» Supplied passage
════════════════════

A participation ratio ( $pr$ ) is the ratio of feature instances participating in a relation $\mathcal{R}$ to the total number of instances inside the study region $(SA)$ . For a given colocation candidate $C$ and feature $f$ , it is represented as $pr(f,C)$ as shown in Equation 1:

pr(f,C)=\frac{participating\_instances(f,C)}{instance(f)}

(1)

For the feature instances shown in Figure 1(a) the participation ratio values for the relation $\{f_{A},f_{B}\}$ are $pr(f_{A},\{f_{A},f_{B}\})=\frac{9}{17}$ and $pr(f_{B},\{f_{A},f_{B}\})=\frac{8}{12}$ . Further, the participation ratio within a region ( $r_{g}$ ) for a feature $f$ is defined as $pr(f,[r_{g},C])$ . For example, in Figure 1 $pr(f_{A},[r_{2},\{f_{A},f_{B}\}])$ and $pr(f_{B},[r_{2},\{f_{A},f_{B}\}])$ in region $r_{2}$ and has the value $\frac{4}{4}$ and $\frac{3}{4}$ respectively.

A participation index ( $pi$ ) is the minimal participation ratio of all feature types in a colocation candidate as described in Equation 2:

pi(C)=\underset{f\in C}{min}(pr(f,C))

(2)

The participation index quantifies the spatial interaction within features. Figure 1(a) shows participation index of features $f_{A},f_{B}$ which can be represented as $pi(\{f_{A},f_{B}\})$ which is $min(\frac{9}{17},\frac{8}{12})$ or $\frac{9}{17}$ . A regional participation index is the minimal participation ratio of all feature types in the colocation candidate $C$ within region $r_{g}$ as shown below

pi([r_{g},C])=\underset{f\in C}{min}(pr(f,[r_{g},C]))

(3)

For instance in Figure 1, $pi([r_{2},\{f_{A},f_{B}\}])=min(\frac{4}{4},\frac{3}{4})=\frac{3}{4}$ .

Colocation patterns [16] is the set of prevalent colocation candidates (based on a prevalence measure, e.g. $pi$ ), i.e., candidates comprised of features having a high positive spatial interaction. A regional-colocation pattern [12] is a paired region ( $r_{g}$ ) and colocation pattern ( $C$ ), i.e., $<r_{g},C>$ where the features in pattern $C$ have a high positive spatial interaction in $r_{g}$ .

════════════════════

» Short exercise
How does the passage on colocation patterns define a participation index? The lines after this have no connection to the passage on colocation patterns.

» Provided data
════════════════════

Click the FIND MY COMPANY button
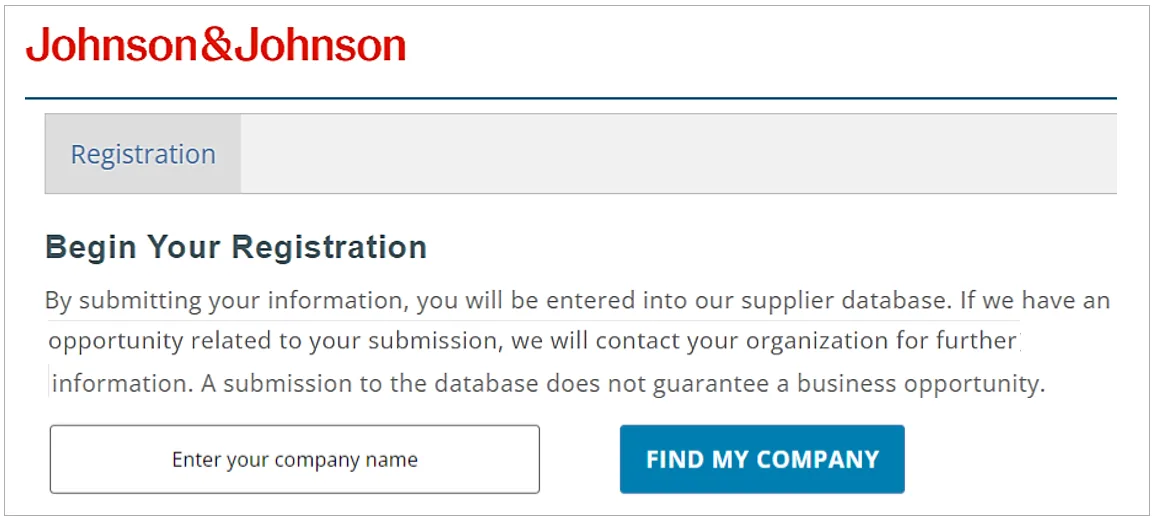tap(762, 459)
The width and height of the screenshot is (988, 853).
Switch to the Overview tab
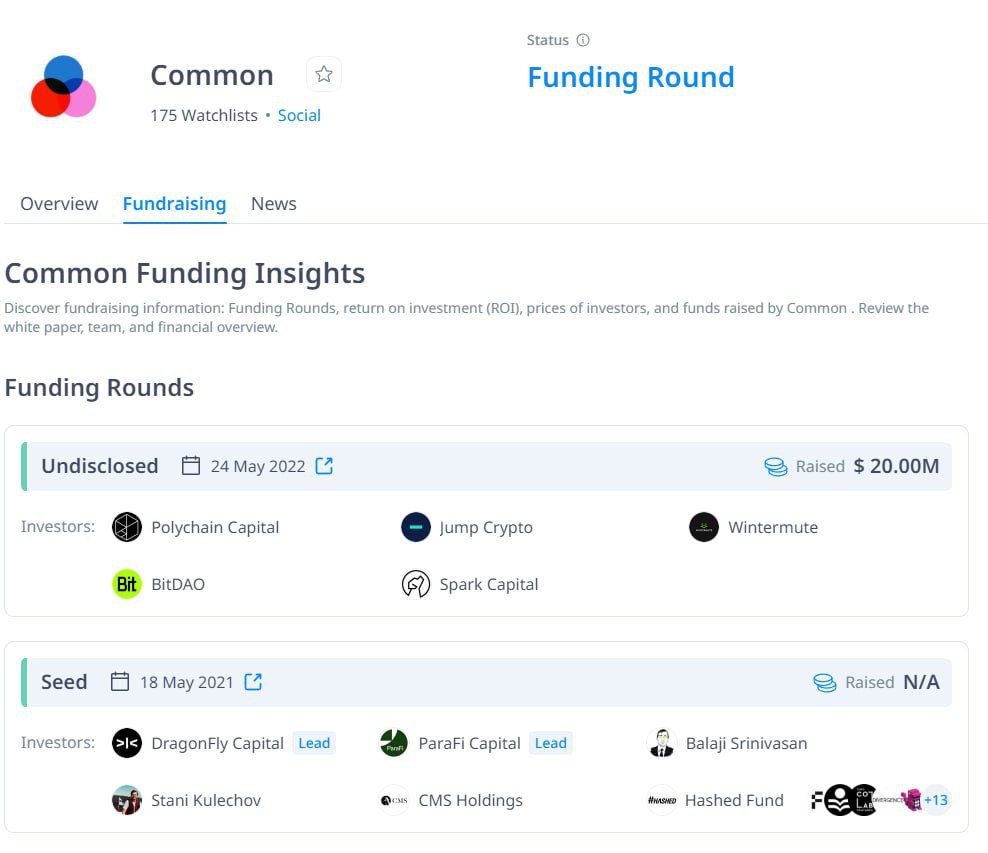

════════════════════

» Output for this task
A participation index is the minimal participation ratio of all feature types in a colocation candidate.